** start of RECORD EXCERPTS **

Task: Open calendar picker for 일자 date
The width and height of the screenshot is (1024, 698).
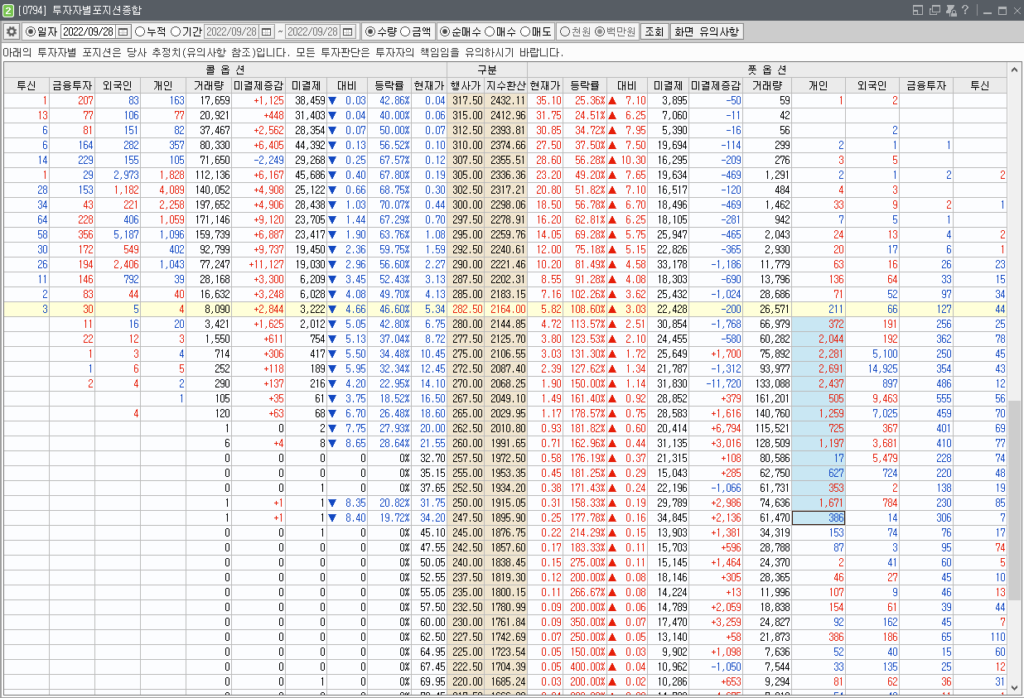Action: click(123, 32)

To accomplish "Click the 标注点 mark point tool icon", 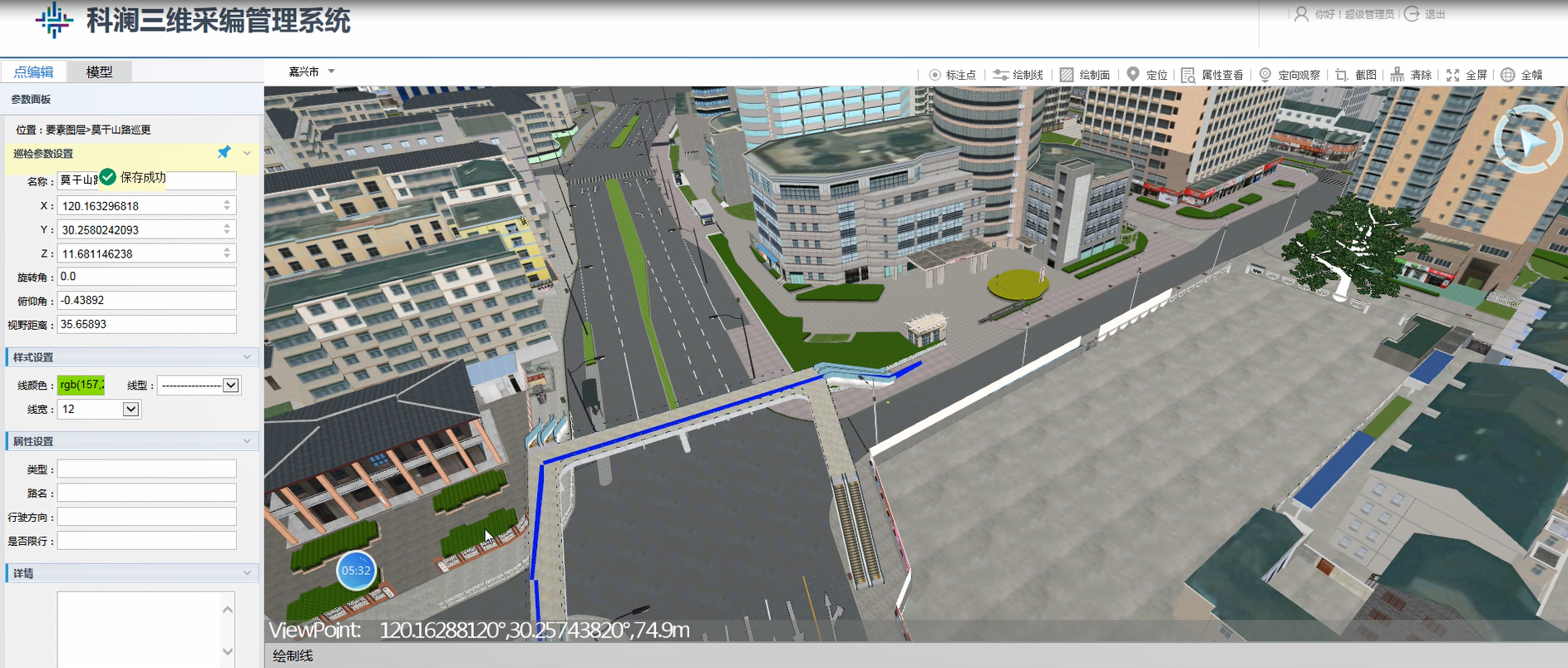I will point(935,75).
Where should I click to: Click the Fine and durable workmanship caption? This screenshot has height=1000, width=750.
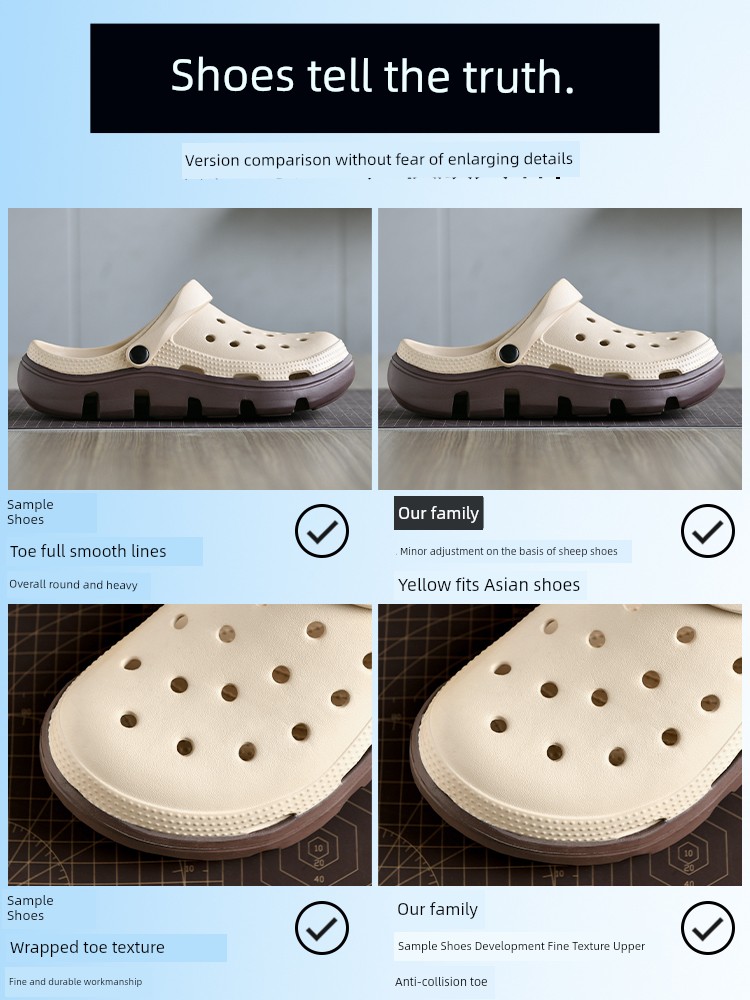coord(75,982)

** end of RECORD EXCERPTS **

▶ WHAT THE TASK REQUIRES: Count the lines of the records above that contain the string "screenshot", treating uppercase and lowercase as different, and give only the number.

▶ ANSWER BELOW: 2